BEST METHOD TO DETERMINE THE IDENTIFICATION OF A MICROORGANISM

DIFFERENTIATION BETWEEN PHENOTYPIC AND GENOTYPIC IDENTIFICATION MECHANISMS

Recently, a Blog was published that identified the fifteen most common bacterial isolates identified by Accugenix, Inc, Newark, DE during 2010.  This Blog created an interest in other related areas to include the best methods to assure a definitive identification of an isolated bacterium.

In a poster presented at the most recent American Society for Microbiology, Accugenix compared multiple technology solutions to determine the fitness for use studies beyond routine panels provided by manufacturers to understand both the performance and operation impact vs. the various environmental monitoring systems.  The goal was to assure each customer the highest percentage of accurate identification to the species level.  The systems compared permitted identification by either phenotypic or genotypic methods.

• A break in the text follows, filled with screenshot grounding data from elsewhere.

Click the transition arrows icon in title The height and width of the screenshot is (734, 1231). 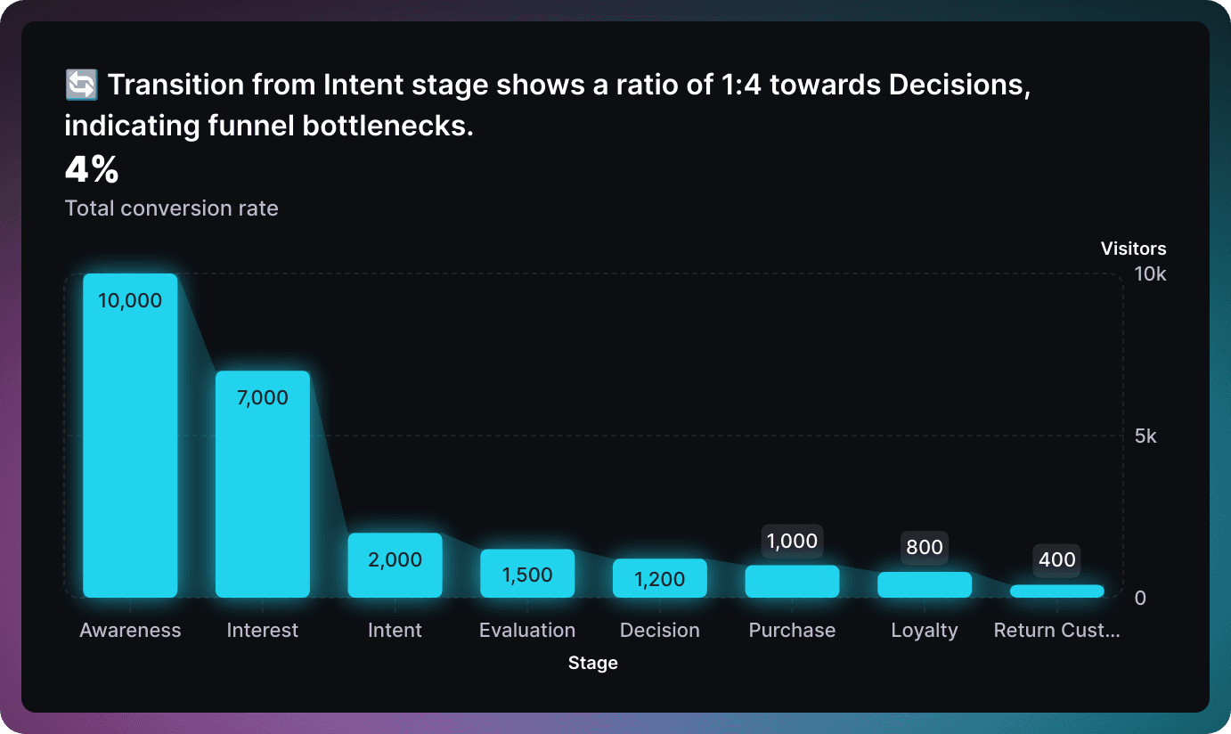[x=81, y=86]
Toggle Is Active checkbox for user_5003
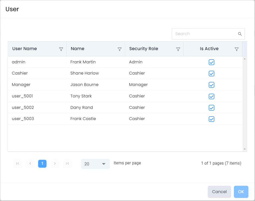 pos(212,119)
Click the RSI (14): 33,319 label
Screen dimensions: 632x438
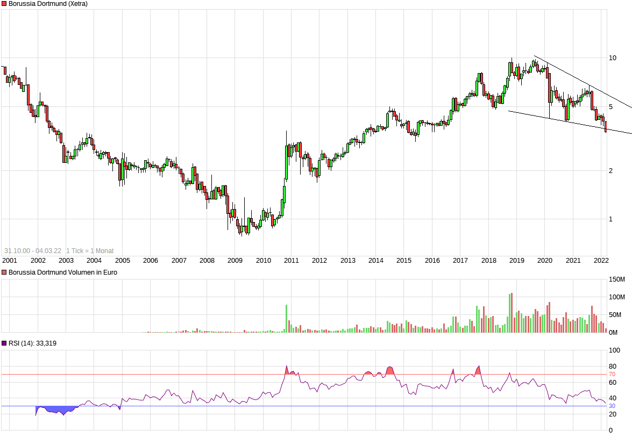tap(32, 343)
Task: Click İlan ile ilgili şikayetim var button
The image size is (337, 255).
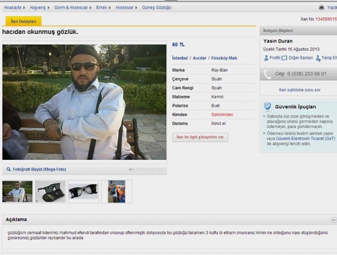Action: [200, 137]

The data suggests that the greatest percentage of satisfactory matches occurred in the following order (from highest to lowest):

            Accugenix (DNA Sequencing using the Accugenix Bacterial library 04APR11)*

            Applied Biosystems MicroSEQ® v. 2.2*

            Bruker MALDI-TOF® v. 3.1.2*

            Biolog GENIII®**

            bioMerieux Vitek® v. 2.2**

NOTE: *=Genotypic Method; **=Phenotypic Method

One additional system, MIDI, also known as Fatty Acid Methyl Ester (FAME), which had been utilized by Accugenix for a number of years, was not included since its use had been discontinued (by Accugenix).

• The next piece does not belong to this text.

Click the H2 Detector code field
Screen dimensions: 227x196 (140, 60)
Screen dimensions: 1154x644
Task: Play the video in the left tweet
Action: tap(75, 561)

None of these systems is designed to compare microorganisms of the same species.  The DuPont Qualicon RiboPrinter® system is available to compare strain-specific characterization where additional subspecies identification is required.

The above systems also exhibit some unique features and requirements.  For example, the Vitek, Biolog and MALDI-TOF systems require living microorganisms to obtain identification.  The Applied Biosystems and the Accugenix modification of the same do not require living cells, but it is desirable to use them if possible.  In selected instances, testing laboratories will not test nor will postal authorities permit the shipment of live, hazardous or pathogenic microorganisms and these bacteria can only be shipped to the testing laboratories once they have been killed. 

Other limitations of the MALDI-TOF system include the age of the culture, temperature of storage, not in a sporulation state and requirement for fresh growth.  Please discuss exact requirements with your testing facility.